- _PROBLEM TO WORK ON_:
Down to the last line, repeat the entries exactly.

- _MATERIAL TO PROCESS_:
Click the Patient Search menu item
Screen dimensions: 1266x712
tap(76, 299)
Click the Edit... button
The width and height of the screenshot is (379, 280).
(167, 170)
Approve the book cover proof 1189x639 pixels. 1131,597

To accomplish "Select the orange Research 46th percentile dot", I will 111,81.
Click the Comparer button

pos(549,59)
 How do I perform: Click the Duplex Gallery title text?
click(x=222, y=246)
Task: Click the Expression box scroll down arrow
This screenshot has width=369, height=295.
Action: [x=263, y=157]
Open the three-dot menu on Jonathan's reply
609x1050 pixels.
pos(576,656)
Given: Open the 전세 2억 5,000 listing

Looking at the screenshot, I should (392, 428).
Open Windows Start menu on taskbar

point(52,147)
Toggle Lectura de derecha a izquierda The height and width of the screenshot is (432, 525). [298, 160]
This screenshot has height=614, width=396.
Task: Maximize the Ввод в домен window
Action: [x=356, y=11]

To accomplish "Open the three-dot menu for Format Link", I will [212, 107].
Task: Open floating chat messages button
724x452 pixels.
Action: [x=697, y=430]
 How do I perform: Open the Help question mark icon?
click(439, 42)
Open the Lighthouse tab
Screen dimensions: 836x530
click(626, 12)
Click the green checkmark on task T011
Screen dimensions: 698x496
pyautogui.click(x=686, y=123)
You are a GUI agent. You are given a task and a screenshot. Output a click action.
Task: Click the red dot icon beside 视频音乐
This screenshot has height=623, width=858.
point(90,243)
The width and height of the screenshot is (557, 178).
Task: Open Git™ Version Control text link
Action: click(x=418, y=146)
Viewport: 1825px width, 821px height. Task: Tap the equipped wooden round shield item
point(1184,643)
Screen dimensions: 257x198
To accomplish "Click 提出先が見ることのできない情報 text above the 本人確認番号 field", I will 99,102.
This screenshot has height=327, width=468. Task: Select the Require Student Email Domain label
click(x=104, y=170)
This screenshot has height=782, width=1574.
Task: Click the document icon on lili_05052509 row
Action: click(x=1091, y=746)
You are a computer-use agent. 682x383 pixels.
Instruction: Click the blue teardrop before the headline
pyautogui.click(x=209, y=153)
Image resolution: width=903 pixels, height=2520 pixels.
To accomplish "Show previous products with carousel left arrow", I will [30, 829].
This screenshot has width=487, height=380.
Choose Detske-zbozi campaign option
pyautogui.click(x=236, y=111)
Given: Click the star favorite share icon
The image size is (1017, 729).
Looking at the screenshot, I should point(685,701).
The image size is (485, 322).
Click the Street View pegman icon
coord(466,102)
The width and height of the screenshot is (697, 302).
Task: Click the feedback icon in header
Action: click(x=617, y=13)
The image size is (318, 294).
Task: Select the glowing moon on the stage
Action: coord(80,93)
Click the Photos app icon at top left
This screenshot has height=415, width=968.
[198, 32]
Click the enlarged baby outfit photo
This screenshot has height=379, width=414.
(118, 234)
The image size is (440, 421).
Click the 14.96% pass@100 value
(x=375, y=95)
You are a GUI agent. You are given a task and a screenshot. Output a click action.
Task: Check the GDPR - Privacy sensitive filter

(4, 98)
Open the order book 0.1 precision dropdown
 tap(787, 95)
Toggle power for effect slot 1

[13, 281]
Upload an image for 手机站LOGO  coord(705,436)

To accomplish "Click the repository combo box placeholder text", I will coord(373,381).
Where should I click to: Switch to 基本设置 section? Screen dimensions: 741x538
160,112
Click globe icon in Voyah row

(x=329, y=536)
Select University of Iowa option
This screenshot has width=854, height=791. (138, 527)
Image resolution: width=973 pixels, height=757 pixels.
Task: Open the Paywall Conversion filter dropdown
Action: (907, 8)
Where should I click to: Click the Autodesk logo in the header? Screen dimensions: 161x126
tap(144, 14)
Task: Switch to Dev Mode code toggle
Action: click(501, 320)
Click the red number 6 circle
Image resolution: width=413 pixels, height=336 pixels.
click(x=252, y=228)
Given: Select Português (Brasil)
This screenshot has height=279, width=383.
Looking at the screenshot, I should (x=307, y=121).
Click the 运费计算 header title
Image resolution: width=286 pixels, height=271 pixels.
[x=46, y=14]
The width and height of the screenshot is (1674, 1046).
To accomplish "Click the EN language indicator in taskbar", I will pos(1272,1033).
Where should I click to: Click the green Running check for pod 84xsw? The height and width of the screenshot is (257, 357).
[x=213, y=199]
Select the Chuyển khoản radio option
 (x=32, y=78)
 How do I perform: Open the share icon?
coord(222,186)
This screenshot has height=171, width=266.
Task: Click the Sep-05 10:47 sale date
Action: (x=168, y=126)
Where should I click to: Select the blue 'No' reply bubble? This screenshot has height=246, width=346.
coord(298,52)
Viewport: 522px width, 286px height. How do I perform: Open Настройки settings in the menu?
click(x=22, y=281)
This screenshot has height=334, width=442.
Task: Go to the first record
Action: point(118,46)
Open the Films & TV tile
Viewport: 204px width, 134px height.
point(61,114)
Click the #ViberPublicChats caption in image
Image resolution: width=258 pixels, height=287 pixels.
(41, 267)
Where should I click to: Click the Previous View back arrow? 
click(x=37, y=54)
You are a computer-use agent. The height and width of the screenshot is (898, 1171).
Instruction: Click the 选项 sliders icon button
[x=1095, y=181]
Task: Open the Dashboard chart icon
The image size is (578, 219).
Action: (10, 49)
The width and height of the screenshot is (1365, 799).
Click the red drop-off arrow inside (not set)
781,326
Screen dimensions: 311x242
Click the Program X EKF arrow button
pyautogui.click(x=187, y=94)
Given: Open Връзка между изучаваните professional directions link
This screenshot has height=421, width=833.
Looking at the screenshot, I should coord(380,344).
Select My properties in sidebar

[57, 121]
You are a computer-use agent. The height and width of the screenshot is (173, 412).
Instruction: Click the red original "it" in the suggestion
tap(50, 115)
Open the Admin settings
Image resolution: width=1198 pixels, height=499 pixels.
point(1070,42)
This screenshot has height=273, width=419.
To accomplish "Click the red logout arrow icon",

- _ANSWER BOX_:
Click the Patient Search menu item
Screen dimensions: 1266x712
tap(76, 299)
Click the Edit... button
The width and height of the screenshot is (379, 280).
(167, 170)
Approve the book cover proof 1189x639 pixels. 1131,597

To accomplish "Select the orange Research 46th percentile dot", I will 111,81.
Click the Comparer button

pos(549,59)
 How do I perform: Click the Duplex Gallery title text?
click(x=222, y=246)
Task: Click the Expression box scroll down arrow
This screenshot has width=369, height=295.
Action: [x=263, y=157]
Open the three-dot menu on Jonathan's reply
609x1050 pixels.
pos(576,656)
Given: Open the 전세 2억 5,000 listing

Looking at the screenshot, I should (392, 428).
Open Windows Start menu on taskbar

point(52,147)
Toggle Lectura de derecha a izquierda The height and width of the screenshot is (432, 525). [298, 160]
This screenshot has height=614, width=396.
Task: Maximize the Ввод в домен window
Action: [x=356, y=11]

To accomplish "Open the three-dot menu for Format Link", I will [212, 107].
Task: Open floating chat messages button
724x452 pixels.
Action: [x=697, y=430]
 How do I perform: Open the Help question mark icon?
click(439, 42)
Open the Lighthouse tab
Screen dimensions: 836x530
click(626, 12)
Click the green checkmark on task T011
Screen dimensions: 698x496
pyautogui.click(x=686, y=123)
You are a GUI agent. You are given a task and a screenshot. Output a click action.
Task: Click the red dot icon beside 视频音乐
This screenshot has height=623, width=858.
point(90,243)
The width and height of the screenshot is (557, 178).
Task: Open Git™ Version Control text link
Action: click(x=418, y=146)
Viewport: 1825px width, 821px height. Task: Tap the equipped wooden round shield item
point(1184,643)
Screen dimensions: 257x198
To accomplish "Click 提出先が見ることのできない情報 text above the 本人確認番号 field", I will 99,102.
This screenshot has height=327, width=468. Task: Select the Require Student Email Domain label
click(x=104, y=170)
This screenshot has height=782, width=1574.
Task: Click the document icon on lili_05052509 row
Action: click(x=1091, y=746)
You are a computer-use agent. 682x383 pixels.
Instruction: Click the blue teardrop before the headline
pyautogui.click(x=209, y=153)
Image resolution: width=903 pixels, height=2520 pixels.
To accomplish "Show previous products with carousel left arrow", I will [30, 829].
This screenshot has width=487, height=380.
Choose Detske-zbozi campaign option
pyautogui.click(x=236, y=111)
Given: Click the star favorite share icon
The image size is (1017, 729).
Looking at the screenshot, I should point(685,701).
The image size is (485, 322).
Click the Street View pegman icon
coord(466,102)
The width and height of the screenshot is (697, 302).
Task: Click the feedback icon in header
Action: click(x=617, y=13)
The image size is (318, 294).
Task: Select the glowing moon on the stage
Action: coord(80,93)
Click the Photos app icon at top left
This screenshot has height=415, width=968.
[198, 32]
Click the enlarged baby outfit photo
This screenshot has height=379, width=414.
(118, 234)
The image size is (440, 421).
Click the 14.96% pass@100 value
(x=375, y=95)
You are a GUI agent. You are given a task and a screenshot. Output a click action.
Task: Check the GDPR - Privacy sensitive filter

(4, 98)
Open the order book 0.1 precision dropdown
 tap(787, 95)
Toggle power for effect slot 1

[13, 281]
Upload an image for 手机站LOGO  coord(705,436)

To accomplish "Click the repository combo box placeholder text", I will coord(373,381).
Where should I click to: Switch to 基本设置 section? Screen dimensions: 741x538
160,112
Click globe icon in Voyah row

(x=329, y=536)
Select University of Iowa option
This screenshot has width=854, height=791. (138, 527)
Image resolution: width=973 pixels, height=757 pixels.
Task: Open the Paywall Conversion filter dropdown
Action: (907, 8)
Where should I click to: Click the Autodesk logo in the header? Screen dimensions: 161x126
tap(144, 14)
Task: Switch to Dev Mode code toggle
Action: click(501, 320)
Click the red number 6 circle
Image resolution: width=413 pixels, height=336 pixels.
click(x=252, y=228)
Given: Select Português (Brasil)
This screenshot has height=279, width=383.
Looking at the screenshot, I should (x=307, y=121).
Click the 运费计算 header title
Image resolution: width=286 pixels, height=271 pixels.
[x=46, y=14]
The width and height of the screenshot is (1674, 1046).
To accomplish "Click the EN language indicator in taskbar", I will pos(1272,1033).
Where should I click to: Click the green Running check for pod 84xsw? The height and width of the screenshot is (257, 357).
[x=213, y=199]
Select the Chuyển khoản radio option
 (x=32, y=78)
 How do I perform: Open the share icon?
coord(222,186)
This screenshot has height=171, width=266.
Task: Click the Sep-05 10:47 sale date
Action: (x=168, y=126)
Where should I click to: Select the blue 'No' reply bubble? This screenshot has height=246, width=346.
coord(298,52)
Viewport: 522px width, 286px height. How do I perform: Open Настройки settings in the menu?
click(x=22, y=281)
This screenshot has height=334, width=442.
Task: Go to the first record
Action: point(118,46)
Open the Films & TV tile
Viewport: 204px width, 134px height.
point(61,114)
Click the #ViberPublicChats caption in image
Image resolution: width=258 pixels, height=287 pixels.
(41, 267)
Where should I click to: Click the Previous View back arrow? 
click(x=37, y=54)
You are a computer-use agent. The height and width of the screenshot is (898, 1171).
Instruction: Click the 选项 sliders icon button
[x=1095, y=181]
Task: Open the Dashboard chart icon
The image size is (578, 219).
Action: (10, 49)
The width and height of the screenshot is (1365, 799).
Click the red drop-off arrow inside (not set)
781,326
Screen dimensions: 311x242
Click the Program X EKF arrow button
pyautogui.click(x=187, y=94)
Given: Open Връзка между изучаваните professional directions link
This screenshot has height=421, width=833.
Looking at the screenshot, I should coord(380,344).
Select My properties in sidebar

[57, 121]
You are a computer-use agent. The height and width of the screenshot is (173, 412).
Instruction: Click the red original "it" in the suggestion
tap(50, 115)
Open the Admin settings
Image resolution: width=1198 pixels, height=499 pixels.
point(1070,42)
This screenshot has height=273, width=419.
To accomplish "Click the red logout arrow icon",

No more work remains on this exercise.